Extracted data entries

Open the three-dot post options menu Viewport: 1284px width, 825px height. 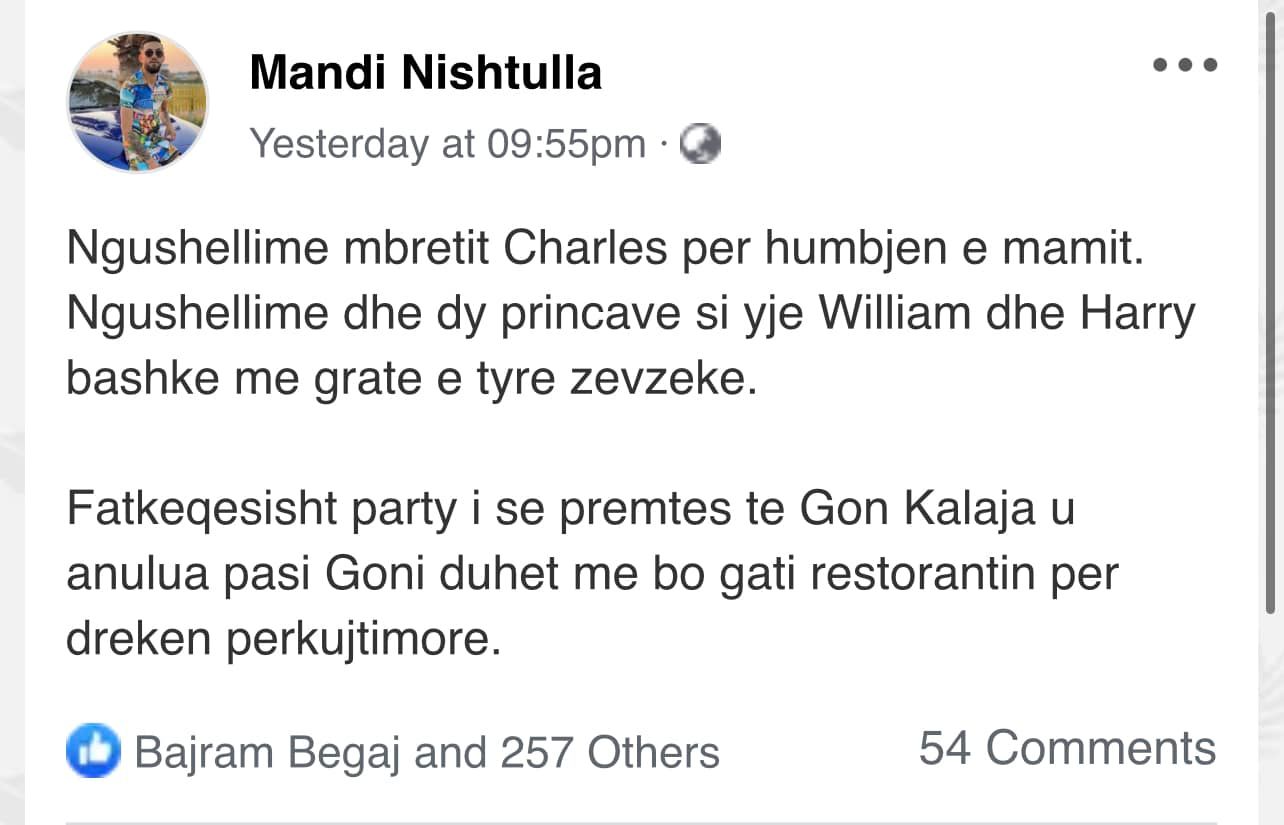coord(1185,65)
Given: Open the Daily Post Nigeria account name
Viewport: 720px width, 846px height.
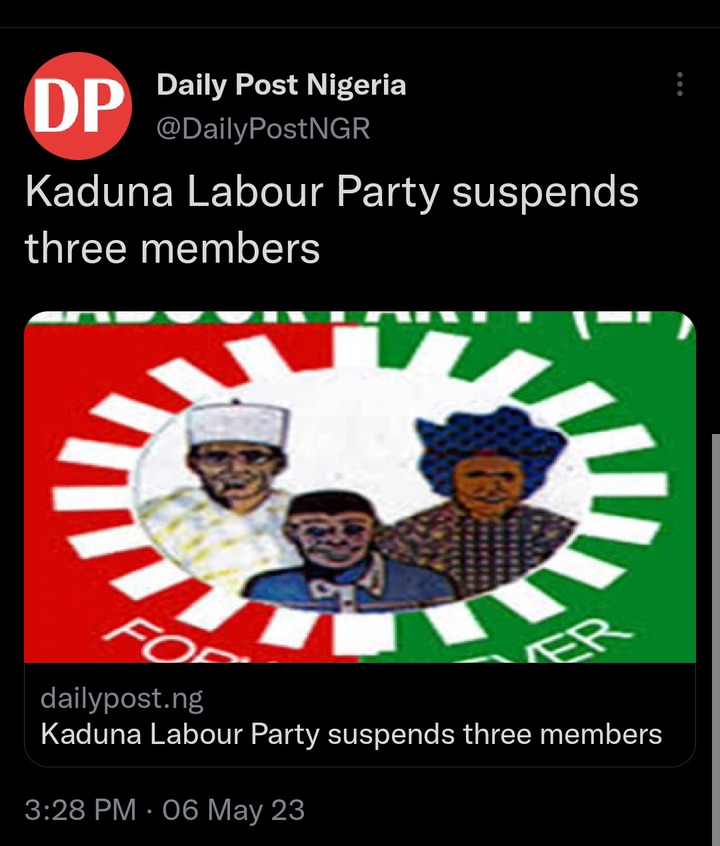Looking at the screenshot, I should tap(281, 85).
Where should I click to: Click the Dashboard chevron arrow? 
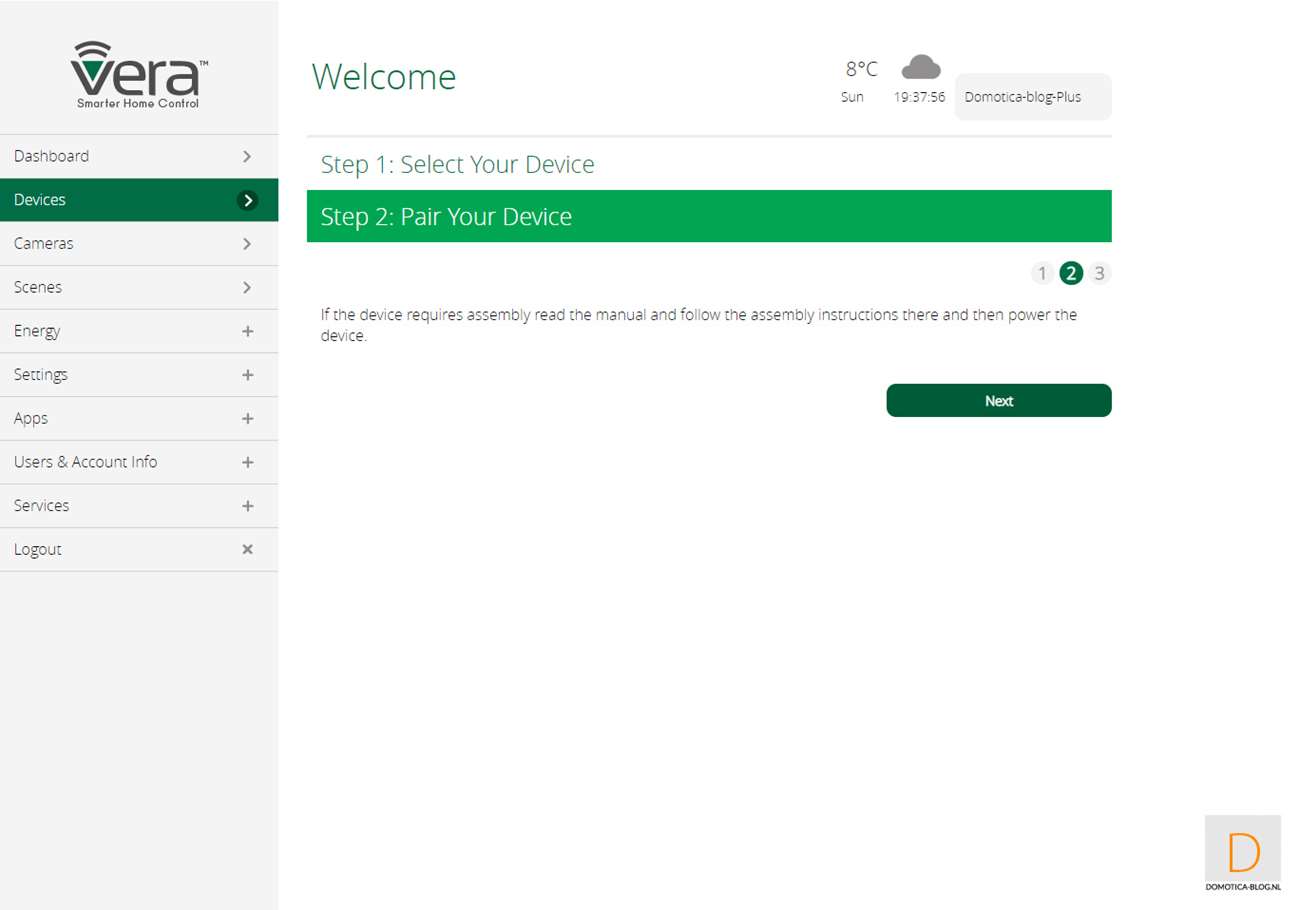tap(247, 156)
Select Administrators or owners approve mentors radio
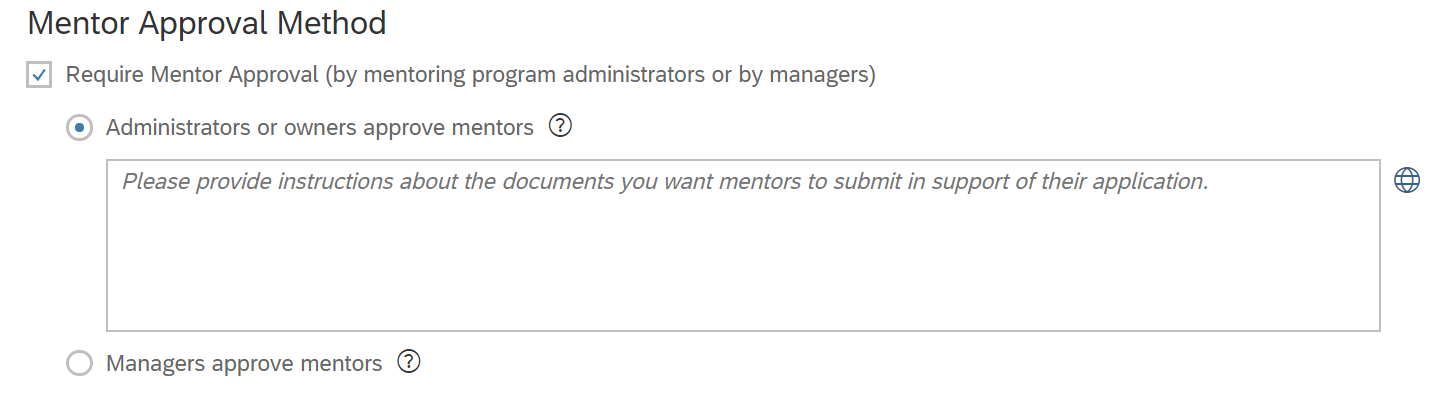This screenshot has width=1449, height=403. coord(79,128)
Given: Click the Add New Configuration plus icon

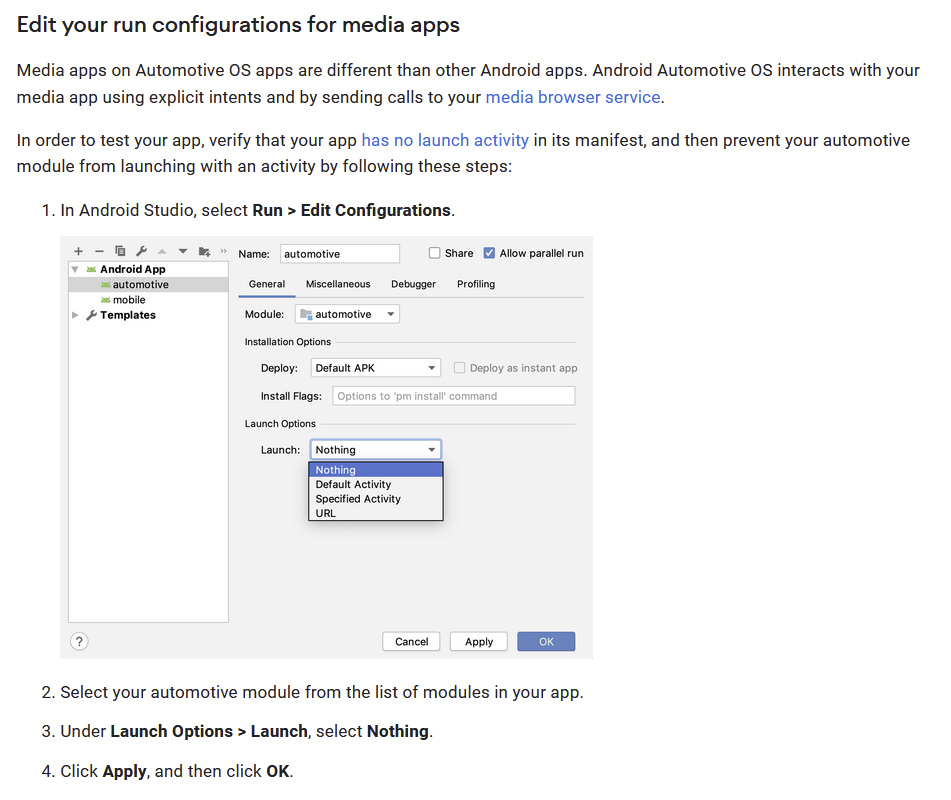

- **EXERCISE TASK**
Convert the entries from the line containing "Select Administrators or" through the end of the entries into a Markdown table with the columns "No." and "Line". Give one row per line, skip blank lines, and leave the pictures out.

- **FULL RESPONSE**
| No. | Line |
|---|---|
| 1 | Select Administrators or owners approve mentors radio |
| 2 | This screenshot has width=1449, height=403. coord(79,128) |
| 3 | Given: Click the Add New Configuration plus icon |